▸ **TASK INSTRUCTIONS**
This task calls for the lines below starting at the one containing "518x291 pixels." and ending at the one containing "the delete trash", repeated exactly with both ends kept and pictures left out.

▸ **SOURCE INFORMATION**

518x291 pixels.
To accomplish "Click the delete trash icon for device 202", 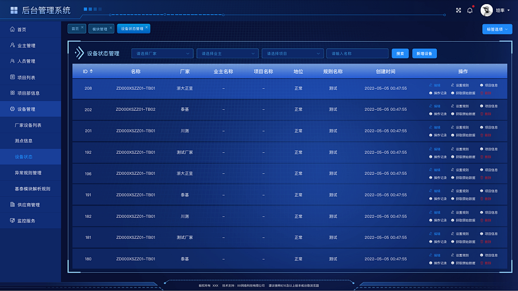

---

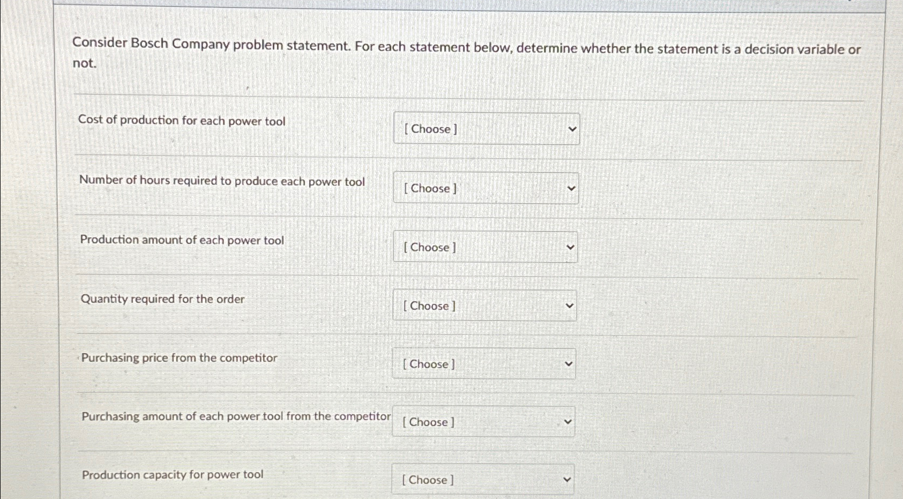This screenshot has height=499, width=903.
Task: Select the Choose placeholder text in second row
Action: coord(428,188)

▸ **RESPONSE**
518x291 pixels.
To accomplish "Click the delete trash icon for device 202", 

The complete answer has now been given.